A Tale of Two Companies

When supply chain service provider FM Logistic began its digital transformation, it decided to build a new digital workplace utilizing Google Workspace for productivity tools and LumApps for its intranet needs. Operating across 14 countries with a large part of its workforce deskless, the organization needed a central hub where its more than 27,500 employees could find all tools and information needed in one place with a mobile-first strategy in mind. FM Logistic launched its new platform in under six months, providing all employees personalized news feeds, easy access to all apps needed, in-app chat for centralized communications and simplifying the issue-reporting processes. FM Logistic’s intranet garners more than 1,300 content items per year in 14 languages and a 92% rate of active users.

Similarly, Schnucks Markets knew it needed to do something different when it turned to LumApps and its partner Agost for a new integrated digital platform. Until then, the organization relied primarily on email communications to communicate to over 14,000 employees at 113 supermarket locations across five states in the Midwest. It had no central hub of information leaving communications on branding, expansion and sales and incentive initiatives to get lost in a digital void.

By launching its new intranet “Schnucks Connection,” teammates can log into a single platform and find everything they need in place. With the new workspace, supervisors are able to autonomously distribute information and send quick updates for urgent announcements to all teammates in the store or remotely via their mobile devices. What Schnucks has seen is a reduction in email communications due to the more simplified centralization of information while teammates are more engaged at work and with their peers.

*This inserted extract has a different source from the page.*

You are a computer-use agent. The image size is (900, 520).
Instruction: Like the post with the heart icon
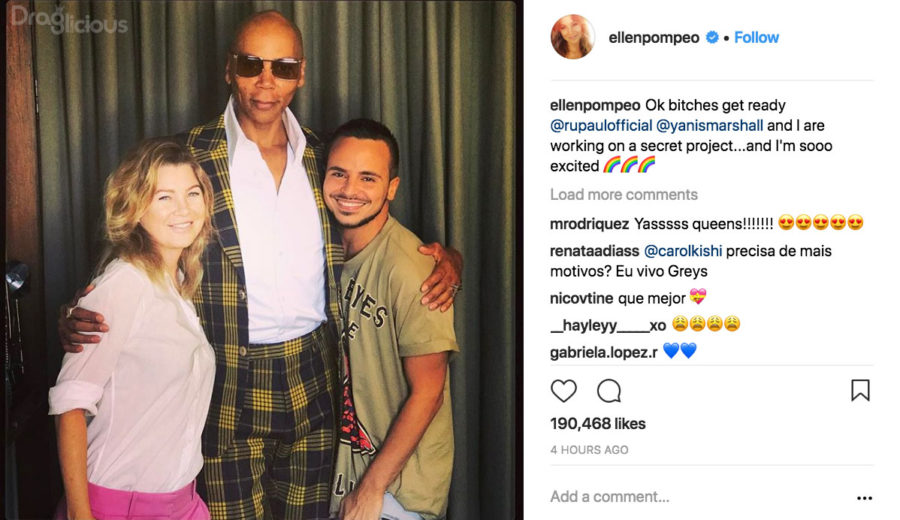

Utilizing a digital workspace that handles the communication and engagement needs of both deskless and desked employees, organizations can create a more efficient and collaborative workforce. But it will have to be built with the needs of the employees in mind and they should understand what’s in it for them.

“It’s important to have buy-in from the beginning as you’re making the decisions about what steps to take,” explains Claybon. “What are the expectations? Because driving something, especially if you’re asking people to use their own phone to tap into an app, you have to realize you’re not going to get 100% participation. It may not be the end all, be all that every single piece of communications can flow through but have everybody on board with what the expectations are and how it can truly be effective.”